Friday, 23 November 2007

My idea of heaven


This is pretty much my idea of heaven (at least for this evening anyway). Friday night it may be, but I haven't had a proper Cornish Cream Tea in months, so was very pleased to discover the other day that Remy had got some Rodda's Clotted Cream in stock at L'Epicerie.

I'd never made scones before, but managed to pick up a cheap copy of Leith's Baking Bible at a book sale recently, and it certainly didn't let me down. Recipe is below, and these were of course accompanied with the aforementioned clotted cream and home-made strawberry jam. Enjoy :)

Makes 6
225g self-raising flour
1/2 teaspoon salt
55g butter
30g caster sugar (optional)
115g raisins (optional)
150ml milk
1 egg, beaten


Heat the oven to 220 C/ 425 F/ gas mark 7. Flour a baking sheet.

Sift the flour with the salt into a large bowl. Rub the butter until the mixture resembles breadcrumbs. Stir in the sugar, if using (and also raisins if making fruit scones).

Make a deep well in the flour, pour in the milk and mix to a soft, spongy dough with a knife.

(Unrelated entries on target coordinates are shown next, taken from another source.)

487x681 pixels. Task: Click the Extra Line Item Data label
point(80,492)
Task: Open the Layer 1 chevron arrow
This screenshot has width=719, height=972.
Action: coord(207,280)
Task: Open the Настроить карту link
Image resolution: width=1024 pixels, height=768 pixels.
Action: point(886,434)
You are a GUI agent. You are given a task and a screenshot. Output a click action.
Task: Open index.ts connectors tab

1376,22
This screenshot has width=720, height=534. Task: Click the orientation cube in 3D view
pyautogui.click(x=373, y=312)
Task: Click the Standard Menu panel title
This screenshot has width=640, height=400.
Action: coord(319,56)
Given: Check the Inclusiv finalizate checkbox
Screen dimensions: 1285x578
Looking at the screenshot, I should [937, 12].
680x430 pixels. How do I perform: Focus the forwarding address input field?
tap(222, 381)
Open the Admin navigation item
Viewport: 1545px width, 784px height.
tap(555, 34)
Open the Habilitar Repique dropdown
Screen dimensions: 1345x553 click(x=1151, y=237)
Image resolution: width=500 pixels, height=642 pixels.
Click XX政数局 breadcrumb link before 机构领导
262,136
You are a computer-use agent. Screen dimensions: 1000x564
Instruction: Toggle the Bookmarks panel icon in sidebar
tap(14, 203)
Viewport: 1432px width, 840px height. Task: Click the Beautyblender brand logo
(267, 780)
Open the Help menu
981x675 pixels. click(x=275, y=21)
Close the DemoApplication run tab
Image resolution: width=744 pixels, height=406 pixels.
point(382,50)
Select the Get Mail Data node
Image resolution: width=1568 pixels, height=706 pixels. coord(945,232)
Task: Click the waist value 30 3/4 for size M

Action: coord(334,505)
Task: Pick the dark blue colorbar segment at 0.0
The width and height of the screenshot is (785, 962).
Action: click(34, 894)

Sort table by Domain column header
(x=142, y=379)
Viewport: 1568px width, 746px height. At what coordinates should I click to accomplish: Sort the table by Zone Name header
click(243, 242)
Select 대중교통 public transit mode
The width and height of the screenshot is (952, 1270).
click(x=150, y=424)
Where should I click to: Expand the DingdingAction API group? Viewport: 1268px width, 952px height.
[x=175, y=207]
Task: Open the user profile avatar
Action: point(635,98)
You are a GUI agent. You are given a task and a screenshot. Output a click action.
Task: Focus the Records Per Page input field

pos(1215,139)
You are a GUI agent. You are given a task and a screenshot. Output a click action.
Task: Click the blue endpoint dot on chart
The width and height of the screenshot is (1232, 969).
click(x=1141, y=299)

On a floured surface, knead the dough very lightly until it is just smooth. Roll or press out to about 2.5 cm thick and stamp into rounds with a small pastry cutter. Gather the scraps together and cut into more scones.

Brush the scones with beaten egg for a glossy crust, sprinkle with flour for a soft one or brush with milk for a lightly gloss and soft crust.

Bake the scones at the top of the oven for 15-20 minutes, or until well risen and brown. Leave to cool on a wire rack, or serve hot from the oven (obviously, we opted for the latter of the two!)